The IMO Council held its 114th Session (C114) from Monday 29 June through Friday 3 July 2015 under the Chairmanship of Mr J Lantz (USA) and his Vice Chair Dr D Ntuli (SOUTH AFRICA). Much of the meeting centred round issues of governance and good practice with agenda items such as Strategy, Planning and Reform, Resource Management, Budget issues, Assembly matters and many others which topics will be of little interest to InterManager members. However, following is a short report which seeks to highlight the areas more directly relevant to our business, and in particular, recommendations made by the major IMO Committees to the Council.




  1. further reconstitution of the HNS Correspondence Group until the next session to address the complexities of the Convention and solve the requirement for an internationally coordinated approach as to ratification and implementation;
  2. that fair treatment of Seafarers in the event of a maritime accident was the subject of a survey commissioned by ITF and ISMA which concluded that advice on implementation of the guidelines for any State that requested it should be considered.   Progressive removal of legislation targeting seafarers and imposing sanctions on them needed further consideration whilst TCC support and assistance should be provided and seafarers given greater training and awareness of their rights;
  3. the entry into force of the Nairobi International Convention on the removal of Wrecks, 2007 on 14 April 2015 noting that further ratifications will alleviate the administrative burdens related to the issuance of certificates to non-Party ships, currently shared amongst the Contracting States;
  4. the inclusion in its agenda for the next session of an item: ‘Analysis and consideration of recommendations to reduce administrative burdens in IMO instruments as identified by the SG-RAR (Steering group on Reduction of Administrative Requirements);
  5. that there had been an Inter-agency High-level meeting to address unsafe mixed migration by sea. Views were expressed that the issue is a global problem and that SAR systems maintained by the shipping community are not designed for rescuing hundreds of thousands of people drifting on small, unseaworthy boats left in shipping lanes rather the Legal Committee should review the international legal regime dealing with it. In addition, the issue will also be dealt with by MSC, FAL and the Council as a matter of priority since the situation of migrants at sea is desperate with urgent action needed;
  6. the concerns expressed by some delegations that the definition of ‘distress’ needs to be reviewed; and
  7. an offer by the delegations of MALTA and ITALY, supported by DENMARK, to coordinate an intersessional discussion on a study of the current legal regime and gaps that need to be addressed.

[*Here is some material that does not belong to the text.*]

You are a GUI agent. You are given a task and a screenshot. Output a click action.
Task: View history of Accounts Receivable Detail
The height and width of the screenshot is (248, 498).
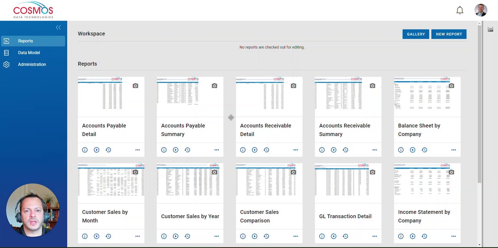[x=266, y=150]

In summary, the Council approved the report of LEG102 and will forward it, together with comments and recommendations, to the twenty-ninth regular session of the Assembly which will convene at the end of November 2015.




  1. endorsed the holding of a three-day intersessional meeting of the Working Group on Further Technical and Operational Measures for Enhancing the Energy Efficiency of International Shipping, during the week preceding CCC2 (14 – 18 September 2015);
  2. noted actions taken by the Committee in relation to the Ballast Water Management (BWM) Convention. Importantly, this included agreement that ships which install BWM systems approved in accordance with the current Guidelines (G8), should not be penalised;
  3. took note of air pollution and energy efficiency measures for ships and the progress made by the Ad Hoc Experts Working Group on Facilitation of Transfer of Technology for ships. These include exhaust gas cleaning systems, the NOx Technical Code 2008, minimum propulsion power to maintain ships manoeuvrability in adverse conditions and EEDI survey / certification plus the methods of calculation for EEDI of new ships;
  4. noted the submission from the MARSHALL ISLANDS calling for a quantifiable reduction target for GHG emissions from international shipping but decided that the priority should remain that of finalising a data collection system in order to determine how best to reduce emissions.

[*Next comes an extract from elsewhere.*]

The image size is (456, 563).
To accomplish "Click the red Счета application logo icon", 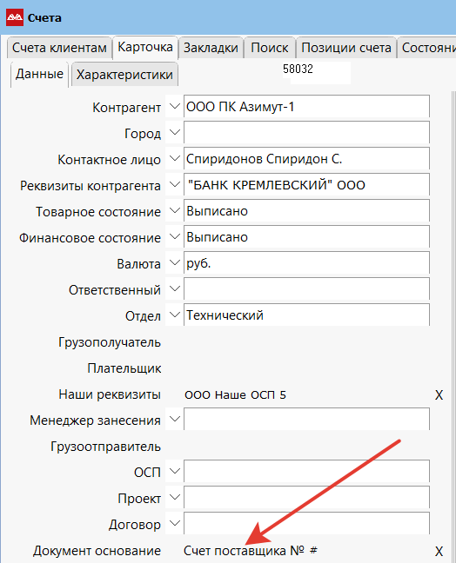I will point(15,17).
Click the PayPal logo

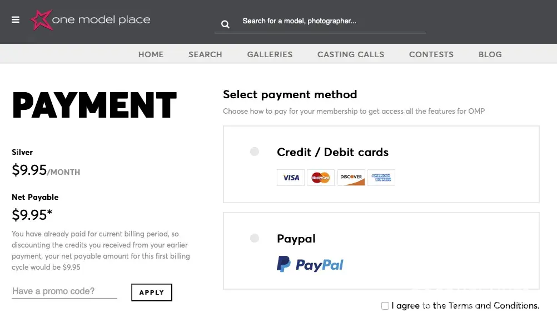coord(310,264)
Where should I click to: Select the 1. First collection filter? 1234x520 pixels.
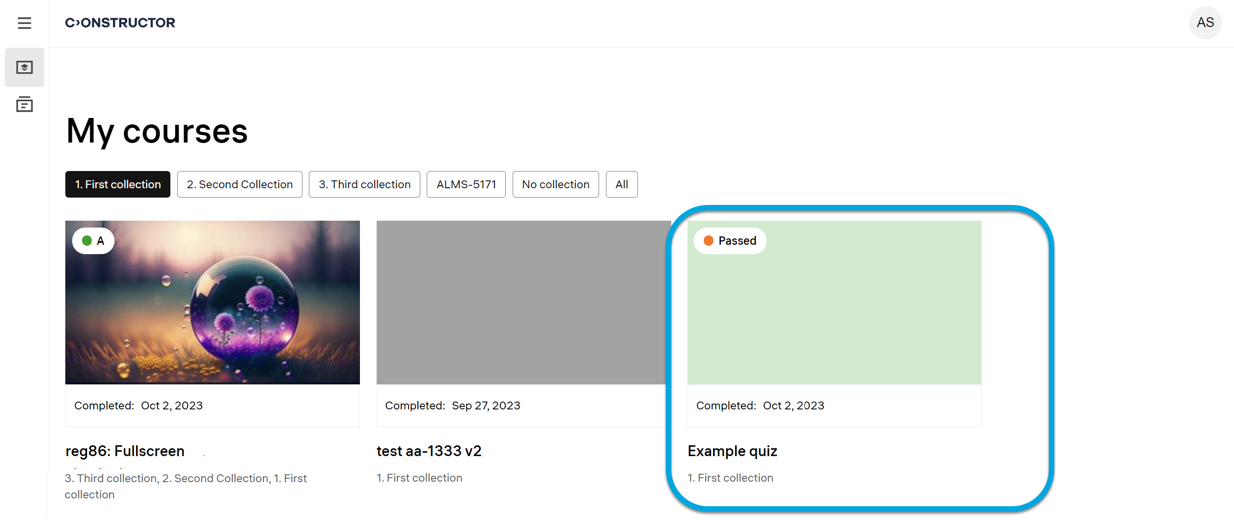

The Council also noted that the Committee had adopted:


  1. the introduction and parts II-A and II-B of the Polar Code, together with associated amendments to MARPOL; and
  2. an extension to the Great Barrier Reef and Torres Strait PSSA (Particular Sensitive Sea Area.


  • REPORT OF THE MARITIME SAFETY COMMITTEE. The Council noted the adoption by the Committee of the new mandatory international Code of Safety for Ships using gases or other Low-flashpoint Fuels (IGF Code), also amendments to the 1974 SOLAS Convention together with a mandatory code, the 1978 and 1988 SOLAS Protocols, and the STCW Convention, with expected entry into force date of 1 January 2017.


The Council also noted:


  1. actions taken on issues related to maritime security, in particular that of cybersecurity, also the performance review and audit of LRIT Data Centres;
  2. progress made on Goal Based Standards (GBS) verification audits for consideration at MSC 96, also that on issues related to passenger ship safety;
  3. the decisions taken in relation to piracy and armed robbery against ships which include a provision for National points of Contact (NPoC) for communication of relevant information, clarification on the extent of piracy High Risk Areas (HRA) as defined in BMP4 and revised interim recommendations for flag States regarding the use of privately contracted armed security personnel on board ships in the High Risk Area;
  4. the outcome of the special session on unsafe mixed migration by sea also the decision to add it to MSC96’s agenda; and
  5. information provided by the delegation of INDIA on the frequency of piracy attacks east of longitude 65 degrees east of the HRA.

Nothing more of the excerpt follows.